Much of the film's exposition is gleaned through director Lonergan's very deliberate method of filmmaking: He has a way of interrupting scenes before they play themselves out, cutting things short or leaving out the reaction shot that you would normally expect to see. Like negative space in a painting, this technique imbues the remaining text of the film with purpose--you get the idea that when you're watching a particularly explosive exchange between characters, it's not just a random bit of melodrama thrown in to kill time. You're meant to see it.

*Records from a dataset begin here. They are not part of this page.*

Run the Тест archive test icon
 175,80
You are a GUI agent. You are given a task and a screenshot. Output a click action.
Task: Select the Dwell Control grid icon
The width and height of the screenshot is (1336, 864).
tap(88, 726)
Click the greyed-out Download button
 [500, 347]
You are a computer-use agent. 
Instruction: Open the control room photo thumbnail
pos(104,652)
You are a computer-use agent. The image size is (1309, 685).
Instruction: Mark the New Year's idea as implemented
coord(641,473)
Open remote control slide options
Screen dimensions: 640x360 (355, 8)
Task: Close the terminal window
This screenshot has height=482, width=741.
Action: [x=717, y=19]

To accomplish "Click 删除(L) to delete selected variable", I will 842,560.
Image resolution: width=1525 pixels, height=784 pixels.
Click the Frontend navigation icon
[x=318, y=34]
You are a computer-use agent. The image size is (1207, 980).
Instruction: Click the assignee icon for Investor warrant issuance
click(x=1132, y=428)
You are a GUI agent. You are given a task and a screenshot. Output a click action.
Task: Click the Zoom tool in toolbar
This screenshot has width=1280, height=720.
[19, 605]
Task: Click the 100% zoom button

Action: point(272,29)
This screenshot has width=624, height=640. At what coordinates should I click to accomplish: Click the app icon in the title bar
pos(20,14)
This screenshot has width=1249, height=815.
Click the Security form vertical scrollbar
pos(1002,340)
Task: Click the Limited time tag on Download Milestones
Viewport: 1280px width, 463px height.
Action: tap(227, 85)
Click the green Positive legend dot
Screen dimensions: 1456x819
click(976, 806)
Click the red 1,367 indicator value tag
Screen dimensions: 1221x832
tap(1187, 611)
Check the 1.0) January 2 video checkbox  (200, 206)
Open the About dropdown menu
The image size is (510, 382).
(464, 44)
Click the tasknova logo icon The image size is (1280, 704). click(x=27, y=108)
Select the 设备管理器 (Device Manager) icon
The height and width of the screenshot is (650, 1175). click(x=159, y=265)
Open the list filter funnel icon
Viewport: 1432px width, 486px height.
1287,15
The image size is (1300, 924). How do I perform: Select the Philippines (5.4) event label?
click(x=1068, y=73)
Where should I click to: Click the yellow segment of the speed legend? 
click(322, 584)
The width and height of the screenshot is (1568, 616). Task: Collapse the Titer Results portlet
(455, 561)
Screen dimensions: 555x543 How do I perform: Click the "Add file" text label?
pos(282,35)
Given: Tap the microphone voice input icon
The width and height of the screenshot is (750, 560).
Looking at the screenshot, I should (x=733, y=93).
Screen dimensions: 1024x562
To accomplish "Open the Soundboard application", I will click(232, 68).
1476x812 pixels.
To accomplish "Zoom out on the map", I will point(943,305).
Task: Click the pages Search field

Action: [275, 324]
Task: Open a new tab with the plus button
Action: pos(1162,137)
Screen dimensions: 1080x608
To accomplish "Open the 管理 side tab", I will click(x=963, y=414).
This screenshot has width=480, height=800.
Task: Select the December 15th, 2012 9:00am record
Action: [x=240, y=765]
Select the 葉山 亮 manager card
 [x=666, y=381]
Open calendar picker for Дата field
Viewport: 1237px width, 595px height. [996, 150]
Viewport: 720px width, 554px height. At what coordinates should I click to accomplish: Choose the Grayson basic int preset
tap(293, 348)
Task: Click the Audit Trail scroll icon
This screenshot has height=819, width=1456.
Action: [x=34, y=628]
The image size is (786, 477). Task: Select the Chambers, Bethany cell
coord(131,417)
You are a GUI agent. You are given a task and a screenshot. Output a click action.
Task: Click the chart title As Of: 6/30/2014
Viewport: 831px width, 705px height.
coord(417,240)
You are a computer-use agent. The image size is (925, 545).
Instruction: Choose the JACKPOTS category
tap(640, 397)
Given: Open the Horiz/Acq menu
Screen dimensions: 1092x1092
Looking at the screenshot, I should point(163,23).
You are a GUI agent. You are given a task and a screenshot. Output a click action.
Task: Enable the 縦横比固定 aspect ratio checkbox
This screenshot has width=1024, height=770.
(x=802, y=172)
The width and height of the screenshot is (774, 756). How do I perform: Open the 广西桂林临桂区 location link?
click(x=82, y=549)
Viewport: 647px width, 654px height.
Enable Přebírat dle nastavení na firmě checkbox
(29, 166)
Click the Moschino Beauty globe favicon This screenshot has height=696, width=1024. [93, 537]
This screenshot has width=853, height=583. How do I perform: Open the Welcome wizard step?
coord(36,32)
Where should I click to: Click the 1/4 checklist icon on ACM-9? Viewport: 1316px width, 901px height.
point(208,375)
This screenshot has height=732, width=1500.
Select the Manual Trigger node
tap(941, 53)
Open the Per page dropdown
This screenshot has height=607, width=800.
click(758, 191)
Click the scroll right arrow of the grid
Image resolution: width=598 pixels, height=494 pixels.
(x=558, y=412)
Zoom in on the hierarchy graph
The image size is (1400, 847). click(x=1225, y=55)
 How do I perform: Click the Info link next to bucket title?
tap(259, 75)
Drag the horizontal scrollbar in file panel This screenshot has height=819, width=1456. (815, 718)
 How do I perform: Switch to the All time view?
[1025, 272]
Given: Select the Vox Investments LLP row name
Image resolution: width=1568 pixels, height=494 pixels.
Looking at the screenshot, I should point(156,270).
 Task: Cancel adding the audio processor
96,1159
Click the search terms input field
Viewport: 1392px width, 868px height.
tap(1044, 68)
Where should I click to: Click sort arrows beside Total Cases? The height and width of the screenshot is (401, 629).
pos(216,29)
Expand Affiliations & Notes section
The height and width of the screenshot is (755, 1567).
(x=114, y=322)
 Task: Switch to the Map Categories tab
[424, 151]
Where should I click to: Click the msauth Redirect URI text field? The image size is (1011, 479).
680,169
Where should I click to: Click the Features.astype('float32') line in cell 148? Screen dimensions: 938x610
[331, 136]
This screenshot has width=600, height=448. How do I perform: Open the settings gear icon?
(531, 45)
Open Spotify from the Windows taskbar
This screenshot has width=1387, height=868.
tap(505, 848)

That requires a rare commodity in American filmmaking these days--trust in your audience. And a lot of what You Can Count on Me is about is trust--not only between characters in the film, but the director's trust in his actors to not betray the roles they play, and the filmmakers' faith that viewers can be thoughtfully engaged by material that's intimate and rendered in fine rather than broad strokes. Even the film's sappy title refers to an expression generally used to intimate trust, the kind of expression that these characters--or most people, as a matter of fact--would never have the nerve to say out loud. You Can Count on Me is a quiet, stirring picture about how your world and relationships evolve when you've had to fend for yourself for most of your life, but it reaffirms that individuals are most valuable when they're obligated to each other.